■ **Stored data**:
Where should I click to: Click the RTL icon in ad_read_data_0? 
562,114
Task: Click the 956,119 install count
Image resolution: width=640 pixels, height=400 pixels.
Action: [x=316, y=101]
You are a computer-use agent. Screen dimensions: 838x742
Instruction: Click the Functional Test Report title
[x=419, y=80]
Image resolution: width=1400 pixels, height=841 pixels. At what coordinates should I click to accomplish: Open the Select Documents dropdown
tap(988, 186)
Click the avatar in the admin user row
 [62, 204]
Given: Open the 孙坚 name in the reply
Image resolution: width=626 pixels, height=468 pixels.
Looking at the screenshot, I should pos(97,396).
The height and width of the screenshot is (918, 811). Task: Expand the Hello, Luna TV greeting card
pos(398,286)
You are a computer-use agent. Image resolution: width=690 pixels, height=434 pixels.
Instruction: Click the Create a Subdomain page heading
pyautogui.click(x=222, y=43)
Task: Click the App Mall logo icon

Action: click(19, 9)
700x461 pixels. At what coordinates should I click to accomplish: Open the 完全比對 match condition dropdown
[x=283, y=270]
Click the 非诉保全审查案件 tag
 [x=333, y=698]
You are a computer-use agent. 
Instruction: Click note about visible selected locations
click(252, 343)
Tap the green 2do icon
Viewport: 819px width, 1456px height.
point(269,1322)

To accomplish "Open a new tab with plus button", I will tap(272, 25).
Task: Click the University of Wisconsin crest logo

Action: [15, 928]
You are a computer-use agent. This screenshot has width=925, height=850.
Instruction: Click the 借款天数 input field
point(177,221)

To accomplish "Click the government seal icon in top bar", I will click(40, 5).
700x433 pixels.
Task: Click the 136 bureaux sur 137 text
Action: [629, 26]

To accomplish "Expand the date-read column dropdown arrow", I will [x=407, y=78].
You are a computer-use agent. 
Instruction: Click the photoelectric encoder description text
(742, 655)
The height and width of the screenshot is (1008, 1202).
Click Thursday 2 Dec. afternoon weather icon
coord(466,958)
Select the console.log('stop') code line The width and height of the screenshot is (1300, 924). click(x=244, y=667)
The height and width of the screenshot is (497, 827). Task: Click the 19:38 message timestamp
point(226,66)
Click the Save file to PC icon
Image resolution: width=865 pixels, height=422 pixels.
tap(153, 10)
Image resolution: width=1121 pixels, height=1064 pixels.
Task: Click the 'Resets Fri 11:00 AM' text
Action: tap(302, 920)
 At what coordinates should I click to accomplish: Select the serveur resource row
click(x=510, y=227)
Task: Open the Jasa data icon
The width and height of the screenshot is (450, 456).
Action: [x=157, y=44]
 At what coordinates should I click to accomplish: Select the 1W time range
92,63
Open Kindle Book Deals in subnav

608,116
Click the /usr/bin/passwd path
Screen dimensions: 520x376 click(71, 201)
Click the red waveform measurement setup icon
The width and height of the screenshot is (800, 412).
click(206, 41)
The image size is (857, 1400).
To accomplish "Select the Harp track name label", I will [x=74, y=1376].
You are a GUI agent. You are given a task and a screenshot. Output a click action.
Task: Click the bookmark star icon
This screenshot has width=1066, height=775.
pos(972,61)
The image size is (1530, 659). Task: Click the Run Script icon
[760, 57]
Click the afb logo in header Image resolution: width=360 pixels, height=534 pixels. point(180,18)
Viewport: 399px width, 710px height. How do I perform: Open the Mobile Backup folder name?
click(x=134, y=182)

■ **AIM OF THE TASK**: Give the data again, exactly.

■ **SOLUTION FOR THIS TASK**:
Where should I click to: Click the RTL icon in ad_read_data_0? 
562,114
Task: Click the 956,119 install count
Image resolution: width=640 pixels, height=400 pixels.
Action: [x=316, y=101]
You are a computer-use agent. Screen dimensions: 838x742
Instruction: Click the Functional Test Report title
[x=419, y=80]
Image resolution: width=1400 pixels, height=841 pixels. At what coordinates should I click to accomplish: Open the Select Documents dropdown
tap(988, 186)
Click the avatar in the admin user row
 [62, 204]
Given: Open the 孙坚 name in the reply
Image resolution: width=626 pixels, height=468 pixels.
Looking at the screenshot, I should pos(97,396).
The height and width of the screenshot is (918, 811). Task: Expand the Hello, Luna TV greeting card
pos(398,286)
You are a computer-use agent. Image resolution: width=690 pixels, height=434 pixels.
Instruction: Click the Create a Subdomain page heading
pyautogui.click(x=222, y=43)
Task: Click the App Mall logo icon

Action: click(19, 9)
700x461 pixels. At what coordinates should I click to accomplish: Open the 完全比對 match condition dropdown
[x=283, y=270]
Click the 非诉保全审查案件 tag
 [x=333, y=698]
You are a computer-use agent. 
Instruction: Click note about visible selected locations
click(252, 343)
Tap the green 2do icon
Viewport: 819px width, 1456px height.
point(269,1322)

To accomplish "Open a new tab with plus button", I will tap(272, 25).
Task: Click the University of Wisconsin crest logo

Action: [15, 928]
You are a computer-use agent. This screenshot has width=925, height=850.
Instruction: Click the 借款天数 input field
point(177,221)

To accomplish "Click the government seal icon in top bar", I will click(40, 5).
700x433 pixels.
Task: Click the 136 bureaux sur 137 text
Action: [629, 26]

To accomplish "Expand the date-read column dropdown arrow", I will [x=407, y=78].
You are a computer-use agent. 
Instruction: Click the photoelectric encoder description text
(742, 655)
The height and width of the screenshot is (1008, 1202).
Click Thursday 2 Dec. afternoon weather icon
coord(466,958)
Select the console.log('stop') code line The width and height of the screenshot is (1300, 924). click(x=244, y=667)
The height and width of the screenshot is (497, 827). Task: Click the 19:38 message timestamp
point(226,66)
Click the Save file to PC icon
Image resolution: width=865 pixels, height=422 pixels.
tap(153, 10)
Image resolution: width=1121 pixels, height=1064 pixels.
Task: Click the 'Resets Fri 11:00 AM' text
Action: tap(302, 920)
 At what coordinates should I click to accomplish: Select the serveur resource row
click(x=510, y=227)
Task: Open the Jasa data icon
The width and height of the screenshot is (450, 456).
Action: [x=157, y=44]
 At what coordinates should I click to accomplish: Select the 1W time range
92,63
Open Kindle Book Deals in subnav

608,116
Click the /usr/bin/passwd path
Screen dimensions: 520x376 click(71, 201)
Click the red waveform measurement setup icon
The width and height of the screenshot is (800, 412).
click(206, 41)
The image size is (857, 1400).
To accomplish "Select the Harp track name label", I will [x=74, y=1376].
You are a GUI agent. You are given a task and a screenshot. Output a click action.
Task: Click the bookmark star icon
This screenshot has width=1066, height=775.
pos(972,61)
The image size is (1530, 659). Task: Click the Run Script icon
[760, 57]
Click the afb logo in header Image resolution: width=360 pixels, height=534 pixels. point(180,18)
Viewport: 399px width, 710px height. How do I perform: Open the Mobile Backup folder name?
click(x=134, y=182)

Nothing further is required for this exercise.